**Study text:**
>>>>

SF: Well, a young couple were sitting in the living room. The lights were out and so were the girl’s family. So he leaned over and gave her a nice, juicy kiss on the mouth, and then backed up to get the effect. She looked kind of bored, and she said, “You know, you don’t kiss like Van Johnson.” He said, “Well, remember, I ain’t got Betty Grable here neither.”
DJ: Ditto. That was a 1000, Senator. Joe, let’s let this one settle down, Joe.
JL: Yeah, oh, sure.
DJ: Then it’s your turn next.
JL: Well..
DJ: Get it out of your system. .
JL: Okay? Now?
DJ: Now.
JL: That’s conversation.
DJ: Right.

<<<<

**Questions:**
1) According to the transcript, what led the young man to kiss the girl, and why did he back up afterward? Answer in one to three sentences.
2) Please quote the transcript, starting at "SF: Well, a" and ending at "settle down, Joe.".
The lines that come next are from a separate source.

Source data:
>>>>

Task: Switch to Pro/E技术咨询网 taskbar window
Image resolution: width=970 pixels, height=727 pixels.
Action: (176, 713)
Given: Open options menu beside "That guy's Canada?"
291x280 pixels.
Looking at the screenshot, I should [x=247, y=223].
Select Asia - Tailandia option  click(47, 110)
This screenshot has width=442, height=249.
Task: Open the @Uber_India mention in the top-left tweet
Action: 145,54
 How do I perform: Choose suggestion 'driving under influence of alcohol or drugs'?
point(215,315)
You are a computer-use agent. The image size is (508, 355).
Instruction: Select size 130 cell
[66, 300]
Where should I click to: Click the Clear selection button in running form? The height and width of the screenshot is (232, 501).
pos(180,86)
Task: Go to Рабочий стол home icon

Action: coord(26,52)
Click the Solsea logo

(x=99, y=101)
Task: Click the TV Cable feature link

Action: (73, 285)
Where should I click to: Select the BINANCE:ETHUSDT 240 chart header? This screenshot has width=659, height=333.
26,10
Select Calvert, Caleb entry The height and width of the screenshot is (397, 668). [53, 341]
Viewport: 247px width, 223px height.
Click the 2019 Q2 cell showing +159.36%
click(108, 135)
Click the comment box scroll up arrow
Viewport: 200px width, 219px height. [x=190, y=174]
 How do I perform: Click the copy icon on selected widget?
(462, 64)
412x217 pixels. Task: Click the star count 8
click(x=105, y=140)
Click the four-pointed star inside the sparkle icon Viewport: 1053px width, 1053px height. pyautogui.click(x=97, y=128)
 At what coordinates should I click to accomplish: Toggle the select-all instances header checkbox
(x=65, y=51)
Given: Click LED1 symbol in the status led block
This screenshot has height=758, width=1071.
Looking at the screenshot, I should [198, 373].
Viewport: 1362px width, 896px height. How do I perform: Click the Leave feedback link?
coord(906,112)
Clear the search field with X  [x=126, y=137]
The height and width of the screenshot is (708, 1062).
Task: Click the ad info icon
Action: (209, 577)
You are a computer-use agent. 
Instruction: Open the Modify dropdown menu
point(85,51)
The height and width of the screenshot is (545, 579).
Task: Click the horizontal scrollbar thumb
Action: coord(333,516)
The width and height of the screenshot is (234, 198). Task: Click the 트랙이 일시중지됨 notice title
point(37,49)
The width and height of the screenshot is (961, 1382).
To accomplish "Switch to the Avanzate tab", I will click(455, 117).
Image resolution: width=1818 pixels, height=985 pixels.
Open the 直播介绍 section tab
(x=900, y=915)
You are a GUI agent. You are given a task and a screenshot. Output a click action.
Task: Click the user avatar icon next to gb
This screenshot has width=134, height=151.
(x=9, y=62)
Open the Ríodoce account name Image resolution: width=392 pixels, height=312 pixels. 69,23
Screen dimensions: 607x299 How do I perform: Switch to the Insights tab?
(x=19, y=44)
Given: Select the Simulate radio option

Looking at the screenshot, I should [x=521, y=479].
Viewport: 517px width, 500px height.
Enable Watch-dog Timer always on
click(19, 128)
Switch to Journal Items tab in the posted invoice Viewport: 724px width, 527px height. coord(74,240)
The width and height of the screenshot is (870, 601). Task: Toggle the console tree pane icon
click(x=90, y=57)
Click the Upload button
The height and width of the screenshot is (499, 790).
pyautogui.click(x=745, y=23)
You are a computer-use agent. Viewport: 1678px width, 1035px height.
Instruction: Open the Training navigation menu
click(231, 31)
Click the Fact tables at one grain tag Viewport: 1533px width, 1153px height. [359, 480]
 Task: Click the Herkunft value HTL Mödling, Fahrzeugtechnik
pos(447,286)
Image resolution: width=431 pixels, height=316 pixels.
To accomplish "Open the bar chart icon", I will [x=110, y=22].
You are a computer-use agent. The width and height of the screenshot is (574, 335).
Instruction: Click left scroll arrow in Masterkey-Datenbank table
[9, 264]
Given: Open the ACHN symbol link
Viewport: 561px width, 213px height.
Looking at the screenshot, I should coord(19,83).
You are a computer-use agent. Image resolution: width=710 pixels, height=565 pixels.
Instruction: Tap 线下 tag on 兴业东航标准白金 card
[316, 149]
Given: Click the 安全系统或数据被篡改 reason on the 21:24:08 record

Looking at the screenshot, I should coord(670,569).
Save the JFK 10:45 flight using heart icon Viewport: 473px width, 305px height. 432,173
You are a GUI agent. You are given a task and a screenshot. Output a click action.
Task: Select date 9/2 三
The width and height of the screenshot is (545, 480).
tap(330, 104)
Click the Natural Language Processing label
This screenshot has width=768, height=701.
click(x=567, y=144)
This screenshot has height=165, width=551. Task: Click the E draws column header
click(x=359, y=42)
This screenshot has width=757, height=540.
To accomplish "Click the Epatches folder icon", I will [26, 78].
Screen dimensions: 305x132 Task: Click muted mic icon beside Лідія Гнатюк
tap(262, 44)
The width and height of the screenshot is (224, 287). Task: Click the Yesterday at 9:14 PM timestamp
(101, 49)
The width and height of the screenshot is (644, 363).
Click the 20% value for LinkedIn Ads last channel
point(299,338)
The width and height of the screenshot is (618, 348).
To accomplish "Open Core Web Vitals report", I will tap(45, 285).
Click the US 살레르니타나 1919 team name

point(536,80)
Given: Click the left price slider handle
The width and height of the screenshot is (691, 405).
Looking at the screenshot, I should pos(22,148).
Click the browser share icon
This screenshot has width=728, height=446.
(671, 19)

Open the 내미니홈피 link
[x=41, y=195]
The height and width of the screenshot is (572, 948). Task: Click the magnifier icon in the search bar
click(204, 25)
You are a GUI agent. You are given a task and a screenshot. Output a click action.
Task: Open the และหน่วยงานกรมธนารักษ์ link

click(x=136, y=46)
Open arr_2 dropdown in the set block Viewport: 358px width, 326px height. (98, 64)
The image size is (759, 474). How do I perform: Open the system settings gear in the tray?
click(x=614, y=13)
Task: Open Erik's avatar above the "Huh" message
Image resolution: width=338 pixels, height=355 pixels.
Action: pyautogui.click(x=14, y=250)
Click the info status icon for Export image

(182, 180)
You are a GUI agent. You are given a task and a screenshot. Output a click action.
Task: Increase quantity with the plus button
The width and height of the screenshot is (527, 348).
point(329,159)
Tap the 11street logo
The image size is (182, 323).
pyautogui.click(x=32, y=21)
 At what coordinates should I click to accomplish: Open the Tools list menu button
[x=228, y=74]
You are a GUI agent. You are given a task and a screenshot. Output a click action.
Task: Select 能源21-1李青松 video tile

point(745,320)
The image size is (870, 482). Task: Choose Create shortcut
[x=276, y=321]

<<<<

**Answers to the problems:**
1) The lights were out, and the girl's family was out too, so he leaned over and kissed her. He then backed up to get the effect.

2)
SF: Well, a young couple were sitting in the living room. The lights were out and so were the girl’s family. So he leaned over and gave her a nice, juicy kiss on the mouth, and then backed up to get the effect. She looked kind of bored, and she said, “You know, you don’t kiss like Van Johnson.” He said, “Well, remember, I ain’t got Betty Grable here neither.”
DJ: Ditto. That was a 1000, Senator. Joe, let’s let this one settle down, Joe.